海外メディアが見た日本の選挙~日本の選挙は見ていて笑いが止まらない!?

田村 耕太郎

海外有力メディアの日本支社長と日本の選挙について意見交換しているが、彼らが口をそろえるのは「候補者の皆さんには申し訳ないが、日本の選挙は見ていて笑いが止まらない」というもの。選挙をやってきた経験者としてわからなくもない。彼らがまず指摘するのは街宣車。


「テクノロジーの国とのイメージの日本で21世紀の選挙とは思えない陳腐さだ。追いかけてみたが、候補者の名前を絶叫して連呼している車が目立つ。政策も哲学も語っていない。何の意味があるのか?」と聞いてくる。鋭い彼らは「我々はみなさんのためにこれだけの苦労をしています、と汗をかきながら見せるためか」と仮説を述べる。まさにこの仮説が当たらずとも遠からずなのだと思う。

自分でも選挙戦を戦ってみて、街宣車はおかしいと思った。確かに政治は机上の空論ではできないので、頭でっかちの人間が世間を知るために地べたを歩く意味はある。選挙カーはそのトランスフォーメーションプロセスの役割を果たすのかもしれないと思う。しかし、街宣車がその意味で最も効果的だとは思わない。地方では、まさにお祭りのおみこしのようだ。楽しみの少ない地方では、お祭りのお神輿のように、自分たちが担ぎたい人を担いで勝負する象徴として街宣車が機能している面があると思う。

しかし、朝8時から夕方8時まで炎天下に窓を開けてエアコンを切って名前を連呼して手を振っていると「頑張っている」錯覚はあるが、同時に何も考えられなくなって脳は停止してしまう。政治家になる体力テストという人もいるが、その程度の意味ならお金も時間ももったいないと思うし、炎天下で脳を停止して窓を開けて手を振る体力が、これからの日本を引っ張る人材に最も必要な素養とは思わない。

政治家は自分の就職活動である選挙で頑張るのではなく、当選した後に国民のために頑張るべきで、選挙で消耗すべきではない。日本は政界に入るコストが高く、労働市場もまだまだ硬直的なので、落選は失業となり、莫大な選挙費用は負債となりかねない。だから選挙戦に必死になるのはわかるが、それは個人の事情であって、国益とは何の関係もない。今のようにコストが高く、恥ずかしい選挙戦を強要していれば、ただでさえ、まともな経済計算能力がある人間が参入してこない。

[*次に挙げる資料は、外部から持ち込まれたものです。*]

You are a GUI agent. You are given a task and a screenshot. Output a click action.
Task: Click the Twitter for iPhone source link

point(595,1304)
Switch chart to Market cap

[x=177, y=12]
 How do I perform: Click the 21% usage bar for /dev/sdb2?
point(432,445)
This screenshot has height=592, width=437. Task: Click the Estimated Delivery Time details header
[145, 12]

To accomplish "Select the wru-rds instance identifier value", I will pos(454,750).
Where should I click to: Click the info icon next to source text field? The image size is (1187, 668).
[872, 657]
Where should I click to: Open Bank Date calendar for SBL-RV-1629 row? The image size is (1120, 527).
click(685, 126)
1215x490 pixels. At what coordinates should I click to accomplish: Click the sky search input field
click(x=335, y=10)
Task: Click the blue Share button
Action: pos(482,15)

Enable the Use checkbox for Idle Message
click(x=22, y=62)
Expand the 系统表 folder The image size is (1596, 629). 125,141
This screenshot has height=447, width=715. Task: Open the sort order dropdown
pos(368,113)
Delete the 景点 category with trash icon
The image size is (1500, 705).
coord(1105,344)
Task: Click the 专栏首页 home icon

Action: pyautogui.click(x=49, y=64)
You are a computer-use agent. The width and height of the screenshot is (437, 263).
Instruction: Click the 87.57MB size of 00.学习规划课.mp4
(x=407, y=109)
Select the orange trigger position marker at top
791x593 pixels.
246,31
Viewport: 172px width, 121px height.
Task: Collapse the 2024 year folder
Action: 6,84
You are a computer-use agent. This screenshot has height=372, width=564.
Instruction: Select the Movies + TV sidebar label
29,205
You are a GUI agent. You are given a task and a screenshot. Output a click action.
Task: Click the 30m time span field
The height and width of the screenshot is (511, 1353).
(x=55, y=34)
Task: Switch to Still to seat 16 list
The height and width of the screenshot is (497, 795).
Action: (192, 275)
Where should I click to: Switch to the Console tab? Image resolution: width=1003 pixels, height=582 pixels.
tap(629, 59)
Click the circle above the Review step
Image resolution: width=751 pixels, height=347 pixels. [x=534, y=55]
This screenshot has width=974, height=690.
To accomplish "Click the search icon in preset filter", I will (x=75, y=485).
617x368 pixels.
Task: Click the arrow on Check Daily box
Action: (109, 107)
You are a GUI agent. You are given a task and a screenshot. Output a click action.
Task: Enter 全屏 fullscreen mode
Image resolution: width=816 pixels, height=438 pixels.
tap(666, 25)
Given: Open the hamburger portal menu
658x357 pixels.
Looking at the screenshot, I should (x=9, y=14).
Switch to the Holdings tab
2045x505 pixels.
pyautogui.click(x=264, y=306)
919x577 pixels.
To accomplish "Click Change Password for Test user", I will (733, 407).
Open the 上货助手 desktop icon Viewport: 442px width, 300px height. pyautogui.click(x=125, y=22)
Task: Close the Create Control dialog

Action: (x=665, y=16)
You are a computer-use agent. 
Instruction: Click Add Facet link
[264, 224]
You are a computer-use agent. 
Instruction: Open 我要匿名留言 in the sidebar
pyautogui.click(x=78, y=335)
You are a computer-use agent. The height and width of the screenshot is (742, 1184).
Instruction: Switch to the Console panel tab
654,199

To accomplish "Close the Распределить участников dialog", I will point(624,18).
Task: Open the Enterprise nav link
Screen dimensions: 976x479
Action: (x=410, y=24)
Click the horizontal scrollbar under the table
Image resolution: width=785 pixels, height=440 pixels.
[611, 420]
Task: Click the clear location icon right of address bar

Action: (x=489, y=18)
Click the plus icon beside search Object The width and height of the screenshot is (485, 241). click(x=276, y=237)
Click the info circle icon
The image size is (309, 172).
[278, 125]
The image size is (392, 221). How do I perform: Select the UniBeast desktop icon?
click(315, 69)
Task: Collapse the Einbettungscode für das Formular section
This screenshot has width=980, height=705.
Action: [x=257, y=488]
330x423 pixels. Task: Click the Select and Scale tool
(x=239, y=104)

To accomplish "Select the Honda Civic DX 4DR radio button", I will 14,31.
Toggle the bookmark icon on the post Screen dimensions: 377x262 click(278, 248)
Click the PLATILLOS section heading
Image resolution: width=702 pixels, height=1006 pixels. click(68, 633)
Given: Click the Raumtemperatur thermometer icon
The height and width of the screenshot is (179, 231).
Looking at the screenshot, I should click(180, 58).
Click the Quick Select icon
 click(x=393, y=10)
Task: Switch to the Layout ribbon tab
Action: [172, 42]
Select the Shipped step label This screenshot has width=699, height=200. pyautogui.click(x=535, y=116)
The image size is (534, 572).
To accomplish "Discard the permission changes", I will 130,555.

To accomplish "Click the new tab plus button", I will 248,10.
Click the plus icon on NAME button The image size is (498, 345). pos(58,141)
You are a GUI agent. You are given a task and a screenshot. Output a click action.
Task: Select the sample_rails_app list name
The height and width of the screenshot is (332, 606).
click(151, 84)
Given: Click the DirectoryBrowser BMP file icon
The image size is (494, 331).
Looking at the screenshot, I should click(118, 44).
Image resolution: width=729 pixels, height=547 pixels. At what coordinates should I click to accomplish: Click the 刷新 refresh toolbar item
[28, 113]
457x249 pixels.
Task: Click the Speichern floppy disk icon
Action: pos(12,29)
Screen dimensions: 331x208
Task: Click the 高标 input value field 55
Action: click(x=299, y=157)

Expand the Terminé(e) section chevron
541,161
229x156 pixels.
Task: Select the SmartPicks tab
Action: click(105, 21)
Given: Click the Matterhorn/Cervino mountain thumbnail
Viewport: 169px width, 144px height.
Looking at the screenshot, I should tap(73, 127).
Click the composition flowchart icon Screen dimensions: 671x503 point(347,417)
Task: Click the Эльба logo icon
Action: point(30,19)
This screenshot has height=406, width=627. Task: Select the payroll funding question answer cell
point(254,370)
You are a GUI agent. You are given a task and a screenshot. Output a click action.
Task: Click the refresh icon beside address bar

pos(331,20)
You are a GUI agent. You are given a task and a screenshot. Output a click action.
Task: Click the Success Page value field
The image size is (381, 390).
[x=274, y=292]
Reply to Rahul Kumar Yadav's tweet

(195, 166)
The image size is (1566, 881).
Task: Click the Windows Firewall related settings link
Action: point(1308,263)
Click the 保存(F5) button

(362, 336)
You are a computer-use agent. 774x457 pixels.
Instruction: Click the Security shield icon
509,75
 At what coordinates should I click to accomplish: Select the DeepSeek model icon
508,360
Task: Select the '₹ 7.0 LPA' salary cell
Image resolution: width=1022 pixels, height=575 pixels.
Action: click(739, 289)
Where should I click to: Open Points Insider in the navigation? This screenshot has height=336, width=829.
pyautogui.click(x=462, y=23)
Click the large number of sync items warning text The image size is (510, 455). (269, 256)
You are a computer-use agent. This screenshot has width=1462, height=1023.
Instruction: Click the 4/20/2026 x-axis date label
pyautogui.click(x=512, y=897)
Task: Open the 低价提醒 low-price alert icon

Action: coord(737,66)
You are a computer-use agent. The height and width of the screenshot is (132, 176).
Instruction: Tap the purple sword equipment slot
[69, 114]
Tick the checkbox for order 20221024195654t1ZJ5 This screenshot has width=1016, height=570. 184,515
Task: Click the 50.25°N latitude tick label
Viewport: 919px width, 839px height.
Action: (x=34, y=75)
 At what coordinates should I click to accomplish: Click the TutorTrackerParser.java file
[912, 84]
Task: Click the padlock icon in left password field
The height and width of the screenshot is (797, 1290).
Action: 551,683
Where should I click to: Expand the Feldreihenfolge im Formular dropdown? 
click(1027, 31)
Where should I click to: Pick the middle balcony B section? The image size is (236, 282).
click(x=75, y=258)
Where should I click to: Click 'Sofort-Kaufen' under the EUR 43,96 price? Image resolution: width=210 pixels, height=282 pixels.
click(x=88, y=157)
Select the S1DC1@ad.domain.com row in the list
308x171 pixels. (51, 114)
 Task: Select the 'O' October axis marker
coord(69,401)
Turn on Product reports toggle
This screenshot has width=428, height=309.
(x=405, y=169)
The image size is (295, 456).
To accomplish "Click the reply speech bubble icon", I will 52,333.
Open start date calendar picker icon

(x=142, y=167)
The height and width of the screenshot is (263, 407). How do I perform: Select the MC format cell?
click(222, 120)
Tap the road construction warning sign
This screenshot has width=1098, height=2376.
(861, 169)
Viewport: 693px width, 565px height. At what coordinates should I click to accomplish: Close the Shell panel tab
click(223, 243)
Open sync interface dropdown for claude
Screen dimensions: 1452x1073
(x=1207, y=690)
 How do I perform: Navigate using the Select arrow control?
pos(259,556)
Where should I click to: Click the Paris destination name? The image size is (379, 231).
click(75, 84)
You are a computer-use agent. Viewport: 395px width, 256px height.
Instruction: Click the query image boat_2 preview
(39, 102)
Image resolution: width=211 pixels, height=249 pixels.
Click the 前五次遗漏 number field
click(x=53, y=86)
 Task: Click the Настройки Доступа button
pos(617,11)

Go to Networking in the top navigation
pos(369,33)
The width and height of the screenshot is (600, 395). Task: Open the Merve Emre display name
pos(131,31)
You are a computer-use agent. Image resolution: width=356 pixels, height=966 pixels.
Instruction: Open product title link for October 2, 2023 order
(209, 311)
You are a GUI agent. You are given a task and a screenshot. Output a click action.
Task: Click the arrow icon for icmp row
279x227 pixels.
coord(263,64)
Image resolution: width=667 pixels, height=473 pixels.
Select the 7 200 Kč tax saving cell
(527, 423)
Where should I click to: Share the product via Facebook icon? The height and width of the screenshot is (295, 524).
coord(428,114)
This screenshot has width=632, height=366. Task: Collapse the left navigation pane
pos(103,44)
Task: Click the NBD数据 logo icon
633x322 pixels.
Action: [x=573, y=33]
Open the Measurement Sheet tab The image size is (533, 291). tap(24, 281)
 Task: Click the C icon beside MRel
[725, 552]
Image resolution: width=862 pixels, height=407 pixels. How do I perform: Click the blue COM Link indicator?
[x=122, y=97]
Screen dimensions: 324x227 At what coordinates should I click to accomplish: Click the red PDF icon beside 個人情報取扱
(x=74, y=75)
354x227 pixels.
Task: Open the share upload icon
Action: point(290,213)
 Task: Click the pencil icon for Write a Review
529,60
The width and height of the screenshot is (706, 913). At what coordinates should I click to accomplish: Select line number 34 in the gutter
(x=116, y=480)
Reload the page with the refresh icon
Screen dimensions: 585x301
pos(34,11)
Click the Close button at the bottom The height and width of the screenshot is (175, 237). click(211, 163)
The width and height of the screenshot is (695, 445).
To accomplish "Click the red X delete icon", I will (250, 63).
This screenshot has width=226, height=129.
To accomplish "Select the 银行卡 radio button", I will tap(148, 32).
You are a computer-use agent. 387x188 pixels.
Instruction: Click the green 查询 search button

コストが安く、候補者や政党の正確な情報が伝わるネット選挙をもっと普及させたいなら、街宣車やポスターやビラやチラシを禁止すべきだ。候補者も先進国でこんな選挙をしているのは自分たちだけだともっと気づくべきだ。そういう意味で、海外メディアに日本の選挙の特殊性を世界にどんどんアピールしてほしい。笑いをこらえきれずに日本の選挙を眺める彼らを見て心からそう思った。